When you have kids, particularly little mobile ones, you must have your eyes on them at all times. Now, my mom is tisking at this post already. I can hear her reprimanding me for not having a play pen. We are not a play pen generation. I've rarely seen a child in a Pack 'N Play for anything other than sleep or a diaper change. We are a continuation of our predecessors-helicopter parents. We hover over our kids and monitor their every move. More or less. And with good reason. It's draining to parent and be "on guard" 24/7 and we've all slipped up every once in awhile and when the cats away, the mouse will play. Honestly, it's not even when I'm being a "bad mom" that the trouble happens. It's not like I'm sitting out in my hammock talking on the phone while Char is inside pulling out knives from the kitchen drawers.
Hell brakes loose in a matter of seconds. I have many decisions to make each day about how to maintain my authority before mutiny on the bounty. For example, say Caro is watching Barbie (eck, I know!) and Char is on the potty. I want to stay nearby to verify the pee and dish out the reward cookie but I also hear the washer beep. I should get the wet clothes out and switch them to the dryer before I forget until hours later when I have to rewash because the clothes now smell like mildew. What do I do? Uh, uh...ok the laundry room is 10 steps away and it will take me 30 seconds to do the switch and then 10 steps back. I risk it. I race down the hall and back just in time to witness Caroline pasting Band Aids all over herself and giggling while Charlotte, now totally naked, swishes the plunger around in the toilet.
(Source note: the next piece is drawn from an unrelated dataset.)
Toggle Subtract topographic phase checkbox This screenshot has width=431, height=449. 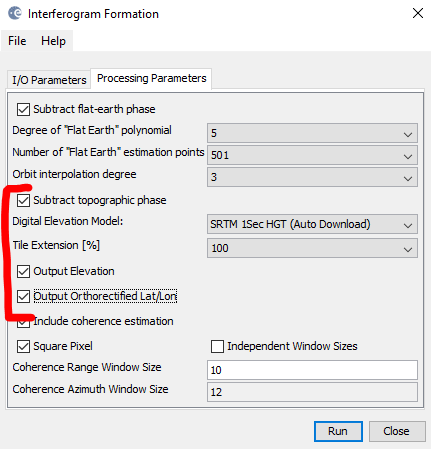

Scene two: I fill the tub with perfect temperature water and just the right amount of bubbles and get each of the girls in. Then, the phone rings and I've been waiting for a call to schedule and important appointment. Ring! Ring! Ring! I've been waiting all day for the call. What do I do?! I again, make the mad dash to the nearest phone, the whole time thinking, "A kid can drown in a teaspoon of water. Never move more than an arm's length from a child in water." I answer the phone and run back to the bathroom. The kids are still breathing. As a matter of fact, they are trying to make a tidal wave by standing up and simultaneously jumping and landing cross-legged onto their fannies. There's now an inch of water in the tub and the whole floor is covered with bubbles.
Between breakfast, craft time, snack time, laundry, potty runs, more snacks, lunch, more laundry, riding bikes, cuddles after knee scrapes, tea party play, referreing spats, snack, meltdowns, dinner, bath, story and getting a glass of water, and one more potty run-in addition to stopping multiple attempts to open the front door and escape into yard, hiding the plunger, Q-tips, sanitary napkins, and Chapstick, creating a makeshift lock to the fridge, finding dirty diapers that have been removed and hidden under bed sheets, cleaning kissy marks from the flat screen, and picking up the toys for the millionth time, I just don't seem to have the time to take a shower and gussy myself up for the viewing pleasure of the rest of the world.
Lucky for me, we live upstate and not in some chic metropolitan area where it really would be embarrassing for me to dress this way all day, from the gym to the grocery store to the coffee shop, to pick up Caro at school, or to the pediatrician's office. If anyone here thinks I am tacky, I haven't heard about it.
What I have heard about is this, "Um, excuse me, is that your child over there removing all 200 seed packets from the display rack while you try to buy a bag of mulch?" Good thing I still have my sneakers on for yet another mad dash.